Records for the exercise.
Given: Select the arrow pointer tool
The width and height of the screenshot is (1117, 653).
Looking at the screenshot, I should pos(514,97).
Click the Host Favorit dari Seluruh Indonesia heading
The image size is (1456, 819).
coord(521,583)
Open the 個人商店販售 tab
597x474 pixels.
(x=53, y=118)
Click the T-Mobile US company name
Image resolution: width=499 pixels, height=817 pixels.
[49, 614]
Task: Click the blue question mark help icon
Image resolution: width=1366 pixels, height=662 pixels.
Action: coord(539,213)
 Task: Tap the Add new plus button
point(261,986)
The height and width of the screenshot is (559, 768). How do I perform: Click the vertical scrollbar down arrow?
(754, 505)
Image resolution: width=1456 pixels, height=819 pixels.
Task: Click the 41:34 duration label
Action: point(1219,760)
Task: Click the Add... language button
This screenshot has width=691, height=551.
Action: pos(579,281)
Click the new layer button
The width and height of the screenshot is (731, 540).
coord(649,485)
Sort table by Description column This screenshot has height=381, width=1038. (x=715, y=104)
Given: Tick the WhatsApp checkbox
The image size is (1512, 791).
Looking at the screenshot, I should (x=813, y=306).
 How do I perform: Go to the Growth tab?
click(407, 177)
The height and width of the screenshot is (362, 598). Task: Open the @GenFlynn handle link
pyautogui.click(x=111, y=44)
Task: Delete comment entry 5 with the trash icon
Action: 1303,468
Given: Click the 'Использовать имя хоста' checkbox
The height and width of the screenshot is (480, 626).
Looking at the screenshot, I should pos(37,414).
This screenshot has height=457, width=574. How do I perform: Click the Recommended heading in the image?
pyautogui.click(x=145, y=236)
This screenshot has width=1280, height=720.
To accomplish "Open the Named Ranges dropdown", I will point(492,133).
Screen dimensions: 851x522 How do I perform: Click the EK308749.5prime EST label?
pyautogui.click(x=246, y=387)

About this exercise. Keeping every character as it is, restate the lines above that run from the line with "How do I perform: Go to the Growth tab?" through the line with "Given: Click the", both included, and nothing else.

Problem solution.
 How do I perform: Go to the Growth tab?
click(407, 177)
The height and width of the screenshot is (362, 598). Task: Open the @GenFlynn handle link
pyautogui.click(x=111, y=44)
Task: Delete comment entry 5 with the trash icon
Action: 1303,468
Given: Click the 'Использовать имя хоста' checkbox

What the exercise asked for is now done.